(Dataset entries)
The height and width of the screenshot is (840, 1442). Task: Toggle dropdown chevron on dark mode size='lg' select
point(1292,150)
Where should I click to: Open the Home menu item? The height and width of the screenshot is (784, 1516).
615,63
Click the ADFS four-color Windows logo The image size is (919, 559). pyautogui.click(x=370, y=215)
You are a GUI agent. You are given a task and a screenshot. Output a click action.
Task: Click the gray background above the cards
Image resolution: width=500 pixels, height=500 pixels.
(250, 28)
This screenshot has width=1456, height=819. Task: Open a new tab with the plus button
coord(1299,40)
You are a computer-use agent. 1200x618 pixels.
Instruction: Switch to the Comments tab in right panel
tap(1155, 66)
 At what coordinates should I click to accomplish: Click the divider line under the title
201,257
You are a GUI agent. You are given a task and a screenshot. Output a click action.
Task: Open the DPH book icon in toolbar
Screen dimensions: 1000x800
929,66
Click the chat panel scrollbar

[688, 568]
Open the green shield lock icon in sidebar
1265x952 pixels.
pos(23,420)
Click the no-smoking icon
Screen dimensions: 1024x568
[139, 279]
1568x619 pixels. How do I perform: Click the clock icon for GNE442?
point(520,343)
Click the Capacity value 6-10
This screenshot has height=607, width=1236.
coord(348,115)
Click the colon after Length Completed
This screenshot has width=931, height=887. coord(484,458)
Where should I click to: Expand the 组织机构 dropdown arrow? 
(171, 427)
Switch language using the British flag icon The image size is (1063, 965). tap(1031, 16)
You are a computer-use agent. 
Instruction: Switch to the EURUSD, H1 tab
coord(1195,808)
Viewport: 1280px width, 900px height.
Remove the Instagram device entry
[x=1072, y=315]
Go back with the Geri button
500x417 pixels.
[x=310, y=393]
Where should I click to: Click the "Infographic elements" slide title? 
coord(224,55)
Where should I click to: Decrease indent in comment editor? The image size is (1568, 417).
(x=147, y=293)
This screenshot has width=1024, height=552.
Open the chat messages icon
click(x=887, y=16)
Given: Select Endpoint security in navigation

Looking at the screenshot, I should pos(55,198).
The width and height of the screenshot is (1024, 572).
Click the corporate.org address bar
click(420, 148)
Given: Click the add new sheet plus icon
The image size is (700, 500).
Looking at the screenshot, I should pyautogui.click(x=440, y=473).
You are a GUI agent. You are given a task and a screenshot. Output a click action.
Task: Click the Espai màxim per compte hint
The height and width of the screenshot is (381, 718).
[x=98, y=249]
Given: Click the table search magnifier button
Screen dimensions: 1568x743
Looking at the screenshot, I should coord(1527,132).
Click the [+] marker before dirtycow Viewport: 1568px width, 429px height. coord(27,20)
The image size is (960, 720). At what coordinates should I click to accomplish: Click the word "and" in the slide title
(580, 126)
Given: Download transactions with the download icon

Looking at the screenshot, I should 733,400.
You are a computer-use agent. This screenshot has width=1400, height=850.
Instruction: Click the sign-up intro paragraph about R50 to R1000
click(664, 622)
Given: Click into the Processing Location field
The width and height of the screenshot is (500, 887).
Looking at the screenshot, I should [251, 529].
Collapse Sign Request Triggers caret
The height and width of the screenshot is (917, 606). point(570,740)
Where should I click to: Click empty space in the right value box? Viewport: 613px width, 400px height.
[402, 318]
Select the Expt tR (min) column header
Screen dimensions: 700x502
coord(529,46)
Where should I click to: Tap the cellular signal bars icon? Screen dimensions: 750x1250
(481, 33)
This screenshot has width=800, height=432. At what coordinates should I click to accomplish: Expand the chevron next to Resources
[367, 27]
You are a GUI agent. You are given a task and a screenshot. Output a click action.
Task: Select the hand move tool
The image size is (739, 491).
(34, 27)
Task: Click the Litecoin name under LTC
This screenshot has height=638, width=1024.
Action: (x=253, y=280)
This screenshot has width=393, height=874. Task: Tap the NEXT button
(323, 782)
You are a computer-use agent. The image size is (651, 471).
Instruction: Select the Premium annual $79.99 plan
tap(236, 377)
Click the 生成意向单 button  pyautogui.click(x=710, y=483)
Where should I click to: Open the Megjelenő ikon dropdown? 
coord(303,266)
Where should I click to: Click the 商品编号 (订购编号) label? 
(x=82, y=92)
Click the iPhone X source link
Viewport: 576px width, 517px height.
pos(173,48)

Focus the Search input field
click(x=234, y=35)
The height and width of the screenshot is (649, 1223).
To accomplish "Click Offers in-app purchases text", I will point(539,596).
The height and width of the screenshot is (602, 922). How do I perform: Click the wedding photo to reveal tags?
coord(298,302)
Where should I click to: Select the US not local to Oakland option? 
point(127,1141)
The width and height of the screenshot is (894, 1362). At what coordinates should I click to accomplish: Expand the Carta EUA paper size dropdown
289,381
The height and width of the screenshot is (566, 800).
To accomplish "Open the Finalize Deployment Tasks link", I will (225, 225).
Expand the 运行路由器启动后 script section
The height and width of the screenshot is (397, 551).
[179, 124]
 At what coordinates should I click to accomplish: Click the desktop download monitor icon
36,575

## Exercise goal
Print, from the entries above, the line with "Given: Download transactions", the line with "Given: Click into" and all lines between them, exactly and with nothing else.

## Output below
Given: Download transactions with the download icon

Looking at the screenshot, I should 733,400.
You are a computer-use agent. This screenshot has width=1400, height=850.
Instruction: Click the sign-up intro paragraph about R50 to R1000
click(664, 622)
Given: Click into the Processing Location field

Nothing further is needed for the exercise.